National Australia Bank chief executive Ross McEwan has praised the instant asset write-offs, tax cuts, research funding and stimulus measures in the budget.
"The tax incentives to encourage businesses to invest and wage subsidies to create more jobs will be significant contributors to rebuilding Australia’s economy," Mr McEwan said.
“Getting businesses going again isn’t just the responsibility of governments. Companies like NAB must also step up. We all have a responsibility to do our part to ensure Australia emerges as a stronger global player on the other side of this.”
Former Australian Medical Association president Tony Bartone says, while funding for the nation's pandemic emergency response, aged care and mental health were among a number of positive announcements, there are "still things that need to be addressed".
"If we look at public hospital, elective surgery waiting lists and emergency department waiting times … [there] were record wait times in a number of our states and jurisdictions [before the pandemic]," he told Today.
"During the COVID pandemic, obviously we had elective surgery frozen in many states and, indeed, in Victoria, for a significant period of time.
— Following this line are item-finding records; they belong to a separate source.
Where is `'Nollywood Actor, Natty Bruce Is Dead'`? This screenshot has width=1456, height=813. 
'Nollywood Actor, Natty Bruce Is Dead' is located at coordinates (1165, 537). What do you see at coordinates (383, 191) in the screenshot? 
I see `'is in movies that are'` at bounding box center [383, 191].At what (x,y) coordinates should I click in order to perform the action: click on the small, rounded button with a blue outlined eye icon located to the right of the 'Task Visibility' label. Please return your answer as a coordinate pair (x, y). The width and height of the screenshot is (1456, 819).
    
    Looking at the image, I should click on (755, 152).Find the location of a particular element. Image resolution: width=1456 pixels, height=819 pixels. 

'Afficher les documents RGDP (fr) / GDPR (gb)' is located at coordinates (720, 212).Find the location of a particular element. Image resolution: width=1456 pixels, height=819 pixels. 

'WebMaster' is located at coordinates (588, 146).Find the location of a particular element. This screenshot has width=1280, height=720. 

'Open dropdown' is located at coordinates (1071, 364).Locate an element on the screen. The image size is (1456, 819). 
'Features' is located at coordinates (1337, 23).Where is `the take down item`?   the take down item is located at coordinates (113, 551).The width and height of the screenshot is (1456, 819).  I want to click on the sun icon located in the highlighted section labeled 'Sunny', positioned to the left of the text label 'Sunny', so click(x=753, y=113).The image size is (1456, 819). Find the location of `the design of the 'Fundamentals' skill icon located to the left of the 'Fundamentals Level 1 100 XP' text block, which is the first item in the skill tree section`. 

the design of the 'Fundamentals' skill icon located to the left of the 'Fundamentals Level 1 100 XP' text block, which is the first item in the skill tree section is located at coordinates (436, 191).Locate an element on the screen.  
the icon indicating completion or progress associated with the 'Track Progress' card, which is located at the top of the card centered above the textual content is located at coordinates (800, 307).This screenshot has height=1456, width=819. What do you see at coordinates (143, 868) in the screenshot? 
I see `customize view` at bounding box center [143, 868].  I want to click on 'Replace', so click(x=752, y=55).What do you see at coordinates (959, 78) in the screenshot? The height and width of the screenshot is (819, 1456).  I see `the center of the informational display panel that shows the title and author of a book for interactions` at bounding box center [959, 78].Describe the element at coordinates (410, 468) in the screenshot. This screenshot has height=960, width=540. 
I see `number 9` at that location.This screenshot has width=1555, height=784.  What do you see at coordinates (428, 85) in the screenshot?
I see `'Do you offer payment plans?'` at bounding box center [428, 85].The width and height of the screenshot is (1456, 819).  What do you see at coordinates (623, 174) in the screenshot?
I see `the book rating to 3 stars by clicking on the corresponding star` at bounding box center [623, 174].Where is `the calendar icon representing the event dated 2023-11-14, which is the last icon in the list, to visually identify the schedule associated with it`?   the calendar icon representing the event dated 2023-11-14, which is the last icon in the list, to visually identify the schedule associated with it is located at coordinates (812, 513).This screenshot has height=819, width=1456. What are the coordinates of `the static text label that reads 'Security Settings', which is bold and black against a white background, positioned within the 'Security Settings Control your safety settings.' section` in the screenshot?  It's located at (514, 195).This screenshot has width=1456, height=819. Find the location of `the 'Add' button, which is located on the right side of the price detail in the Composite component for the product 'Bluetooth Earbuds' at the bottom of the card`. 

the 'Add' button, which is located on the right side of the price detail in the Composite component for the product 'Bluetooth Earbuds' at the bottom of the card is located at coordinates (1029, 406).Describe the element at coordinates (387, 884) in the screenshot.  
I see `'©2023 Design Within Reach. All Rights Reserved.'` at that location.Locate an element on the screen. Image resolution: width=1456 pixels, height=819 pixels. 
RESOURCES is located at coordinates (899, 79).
That's going to put back pressure on people waiting for elective surgery."
Asked for his thoughts the budget assumption that all Australians would be vaccinated against coronavirus by the end of next year, Dr Bartone said a mid-2021 vaccine arrival was "probably the best approximate time frame", but "there is no guarantee".
"In the immediate outlook, it is steady as she goes and positive signs at this stage," he said of public health funding in the budget more generally.
The Australian Council of Social Service said the budget ignored the unemployed and those on low-incomes, with tax breaks given to those who already have a job.
"It's a crushing letdown for people on JobKeeper who are facing the prospects of no confidence, no certainty, no adequacy of their incomes coming to the end of the year," the council's chief executive Cassandra Goldie said on ABC Radio National.
"There's nothing in the budget beyond the end of the year in terms of fixing the level of social security for people who are affected the worst by this pandemic."
Mr Frydenberg said JobSeeker recipients will need to wait until the end of the year to see what happens to their payments, denying the absence of an announcement about the supplement on Tuesday night means it will definitely disappear in December.
"Both the Prime Minister and I have made clear that, closer to the end of the year, we will make a decision about the future level of that payment," Mr Frydenberg told Ben Fordham on 2GB.
"And that will be based on an understanding of where the labour market dynamic is, because obviously you want to get that payment at the right level so that it encourages mobility in the labor market and people moving into jobs where they're available."
The JobSeeker payment replaced the Newstart allowance of about $40 a day in March.
Last month, the JobSeeker rate dropped by $300 a fortnight, due to a reduction in the extra coronavirus supplement available to those who received the payments.
Ms Goldie also highlighted a lack of attention for those on temporary visas who are not entitled to any government support, and little investment in affordable housing.